Après ce mouvement de grève, « abondamment commenté par les médias », « je comprends que je peux commencer à travailler et c'est ce que je voulais faire depuis plusieurs semaines » a raconté a raconté Geoffroy Lejeune. Commence alors une course contre la montre, selon lui. « Puisque c'était impossible, à quelques-uns, on a décidé de le faire », a-t-il poursuivi, qualifiant cette publication de « miracle ». « On était très peu nombreux pour relancer la machine du JDD (...) et des bonnes volontés se sont manifestées pour venir nous aider », a-t-il ajouté. Ce numéro a été réalisé essentiellement par des journalistes extérieurs, avec peu de membres de la rédaction sortante impliqués, comme pour le site internet dont l'activité avait déjà repris cette semaine, alimenté par l'agence de presse 6Médias. On retrouve les signatures de Charlotte d'Ornellas et Raphaël Stainville (anciens de Valeurs Actuelles, comme Geoffroy Lejeune), de Pascal Praud, journaliste à Europe 1 et CNews, Jacques Vendroux, pour le sport, ou encore Eric Naulleau (ex-compagnon de débat d'Eric Zemmour, que Geoffroy Lejeune a soutenu à la présidentielle de 2022).

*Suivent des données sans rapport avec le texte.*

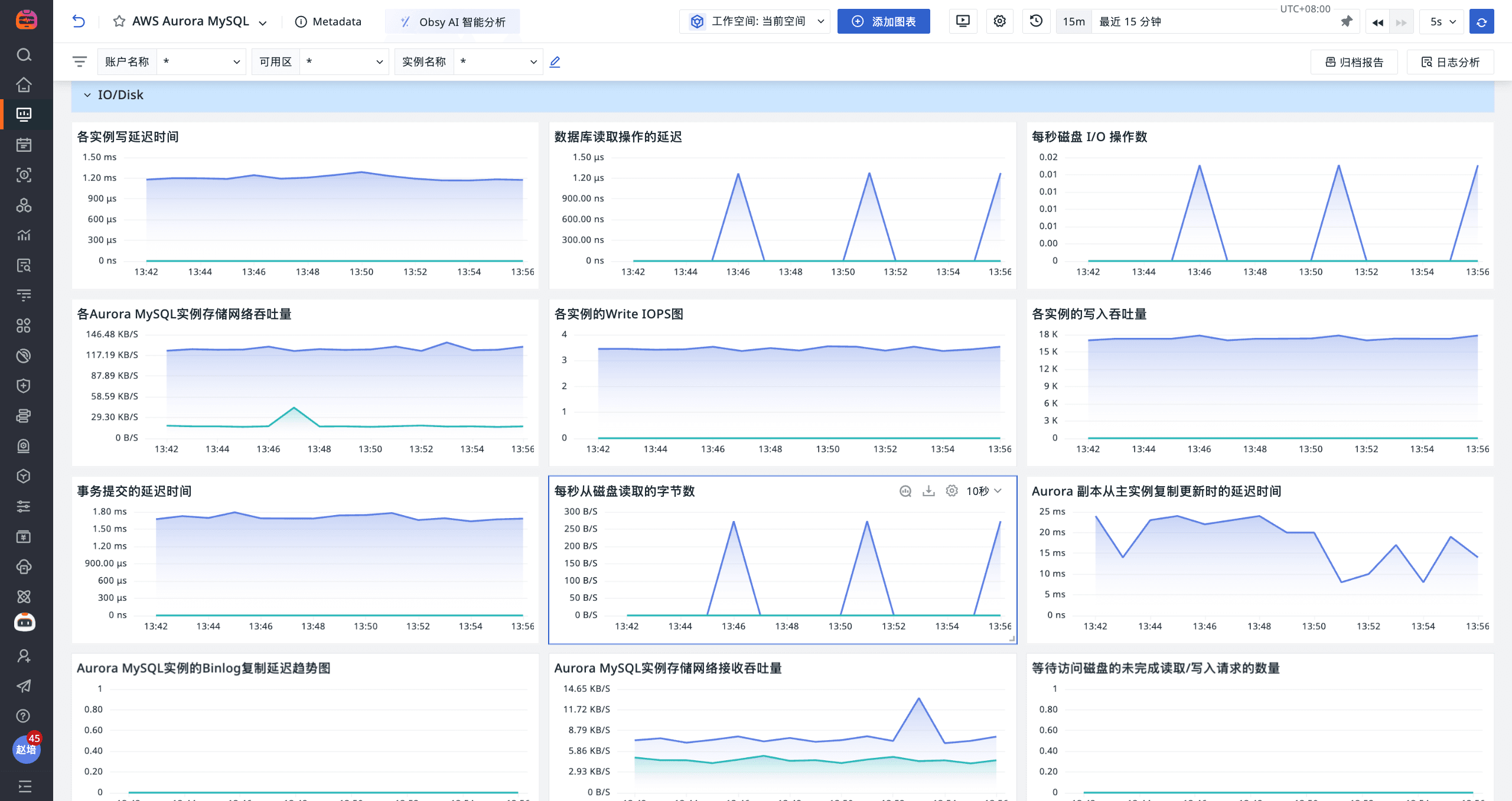Toggle the filter bar icon
This screenshot has height=801, width=1512.
pos(80,61)
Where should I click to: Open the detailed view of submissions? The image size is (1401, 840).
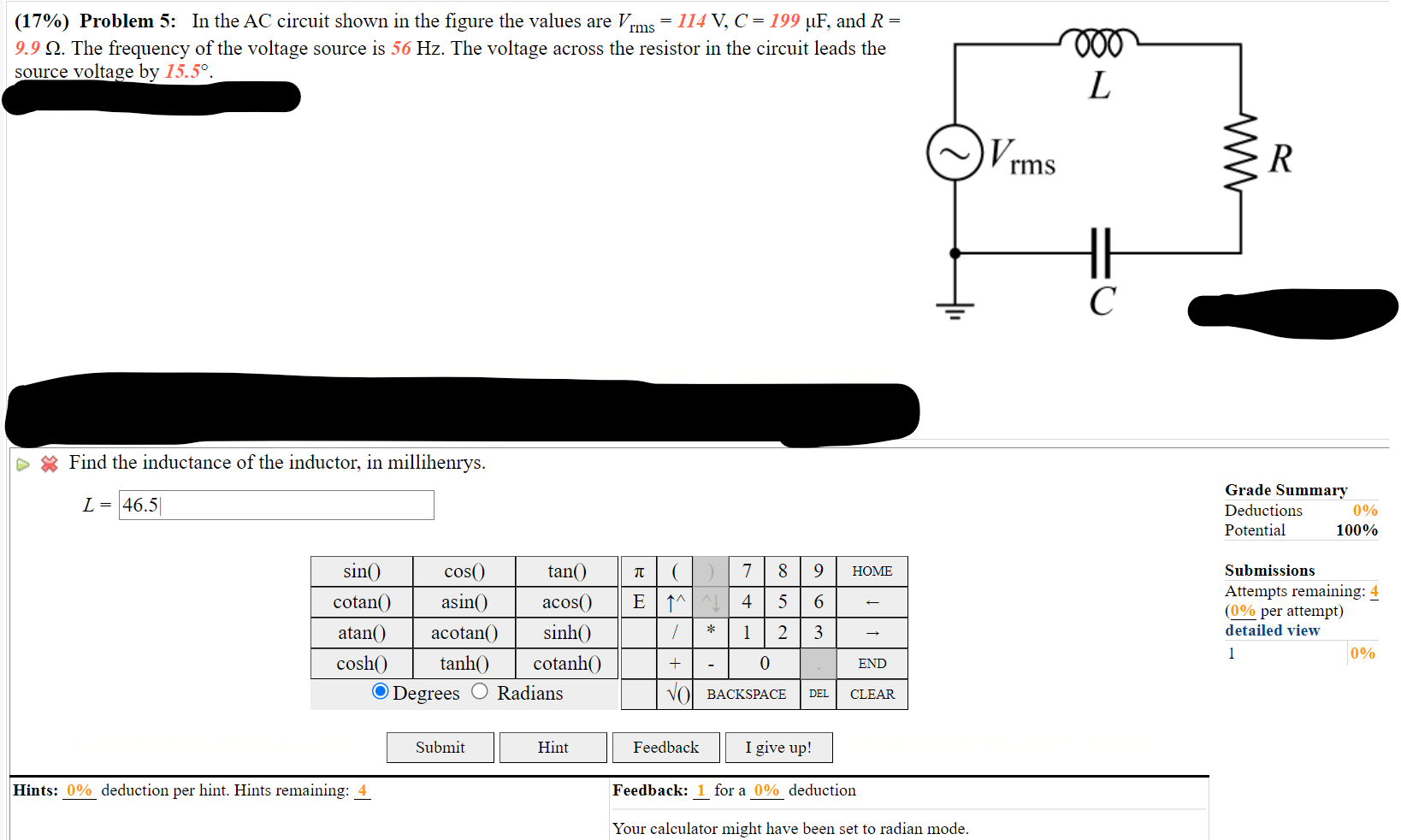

Il y « a toutes les raisons de s'inquiéter » selon la ministre de la Culture
Les récents événements au JDD ont relancé le débat sur la concentration des médias aux mains de quelques grands groupes privés et la législation encadrant leur fonctionnement. Plusieurs pistes ont été évoquées au sujet notamment du conditionnement des aides à la presse, du renforcement du pouvoir des rédactions face aux actionnaires, mais aucune ne fait jusqu'ici consensus. Un sujet qui sera au menu en septembre des Etats généraux de l'information annoncés par l'Elysée.
De son côté, la ministre de la Culture, Rima Abdul Malak, a estimé, dans un entretien à Ouest France samedi, qu'il « y a toutes les raisons de s'inquiéter au vu de ce qui s'était passé à Valeurs Actuelles qui, rappelons-le, a été condamné pour provocation à la haine raciale ». Sous la direction de Geoffroy Lejeune, le journal a, en effet, été condamné à une amende de 1.000 euros avec sursis pour injure publique à caractère raciste envers la députée LFI Danièle Obono. La ministre a néanmoins rappelé que « la presse d'opinion a le droit d'exister en France, cela fait partie du pluralisme de la presse, donc on ne peut ni contraindre la liberté de la presse, ni contraindre la liberté d'entreprendre ».